By the time the midday bell rang for lunch, they had covered thousands of years of history, ending with the signing of the Pact on the Isle of Faces, which brought peace between the First Men and the Children. Jon's retention was nothing short of prodigious. Luwin felt a swell of pride, the kind any teacher feels for a gifted student, but it was tinged with deep sadness. What would this boy do with all this knowledge? What future awaited a mind so sharp, trapped in the body of a bastard? He would make a fine Maester, Luwin thought, but he knew the boy's heart was with the sword.
"You have a fine mind, Jon," Luwin said as they packed away the scrolls. "You are always welcome here. The library is open to you whenever you wish."
"Thank you, Maester," Jon said, and for the first time that morning, a genuine, unguarded smile touched his lips. It transformed his face, chasing away the shadows.
After a simple lunch of bread and stew, Luwin gathered his notes and made his way to Lord Eddard's solar. He went through his list of concerns—the grain stores, the land dispute, the ravens.

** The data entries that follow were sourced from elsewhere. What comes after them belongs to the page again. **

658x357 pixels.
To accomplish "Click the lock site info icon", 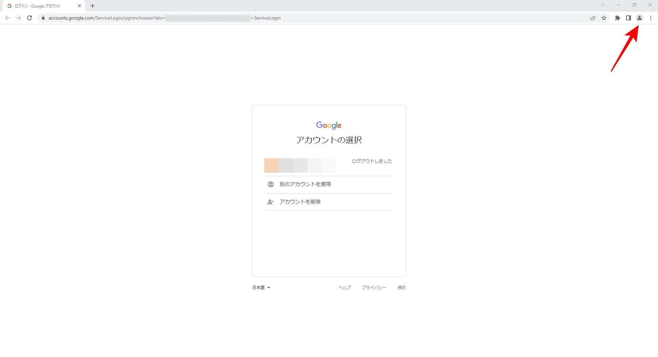I will 43,18.
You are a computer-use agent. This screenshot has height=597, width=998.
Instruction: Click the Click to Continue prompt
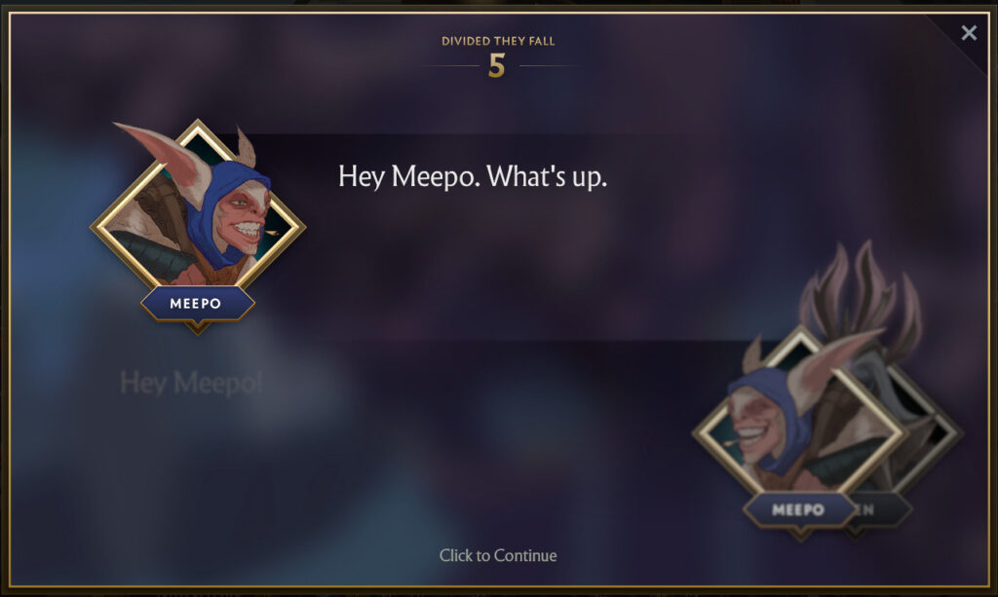click(x=498, y=556)
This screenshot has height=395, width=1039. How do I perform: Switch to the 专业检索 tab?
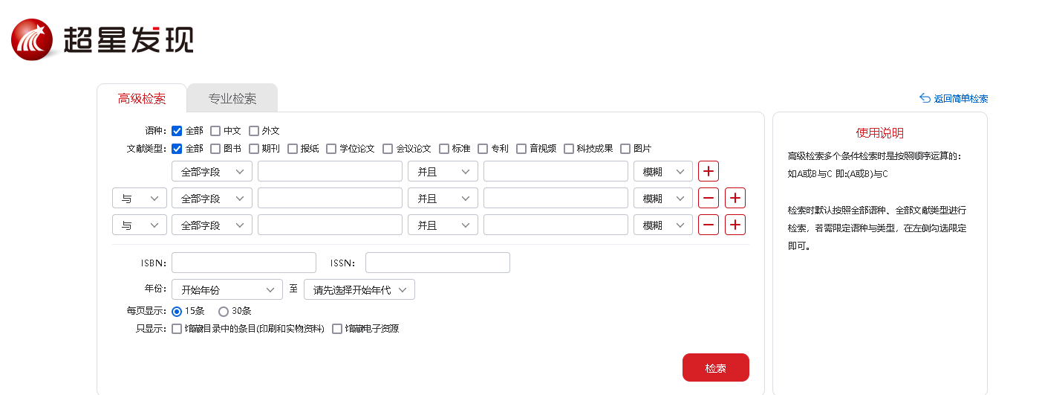(232, 98)
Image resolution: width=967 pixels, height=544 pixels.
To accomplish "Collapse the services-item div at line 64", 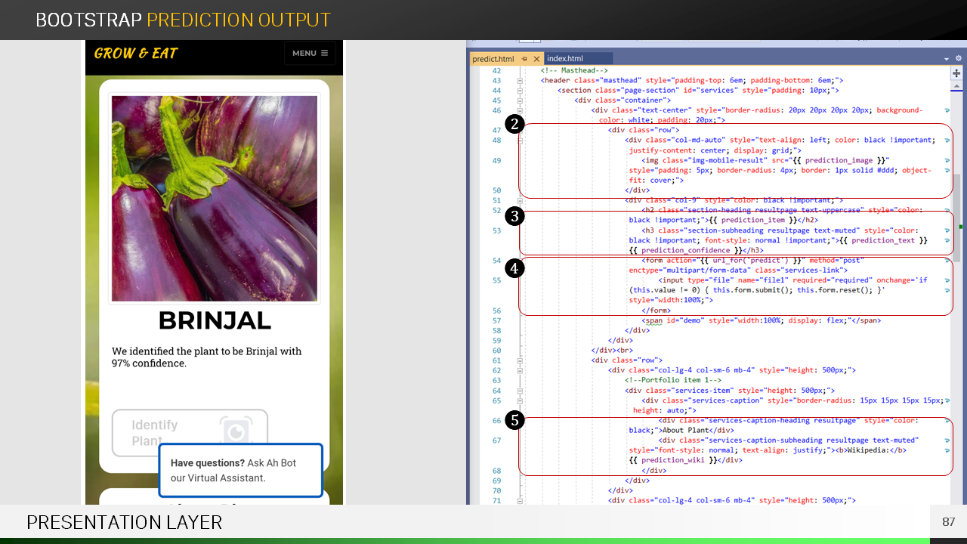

Lord Stark listened patiently, his face grim, offering judgment with the quiet authority Luwin had come to deeply respect.
When their business concluded, Luwin hesitated at the door. "My lord," he began, "there is one other thing, though it is a personal matter."
Eddard looked up from his papers, his grey eyes weary but attentive. "Speak freely, Luwin."
"It is about your son. Jon."
At the name, a subtle tension entered the room. Eddard's face became even more guarded. "What of him?"
"He came to me this morning," Luwin explained. "He has taken a sudden and remarkable interest in his studies—history, geography, the lineages of the great houses. His ability to learn and retain information is truly exceptional. I have not seen such a mind in a long while."
Luwin watched his lord's face carefully, trying to gauge his reaction. But Eddard Stark's face was a fortress, its walls built of Northern stone and long-held secrets. There was no surprise, no pleasure, not even curiosity—only a quiet, unreadable stillness.
"Good," Lord Stark said after a long moment, his voice flat. "That is good." He looked down at his desk, then back up at Luwin, his gaze direct and commanding. "Continue to teach him. Give him access to any book he desires. Teach him to the very best of your ability. See that he wants for nothing in his pursuit of knowledge."
It was a dismissal. Luwin nodded, murmuring, "As you wish, my lord," before taking his leave. As he walked back toward the library, he felt a profound sense of mystery. He had expected his lord to be pleased, but had seen no pleasure—only the weary resignation of a man placing another stone on a burden he already carried. The Maester did not know what secrets Lord Eddard held, but he knew, with a scholar's certainty, that the key to understanding Jon Snow's future lay buried deep in his father's past.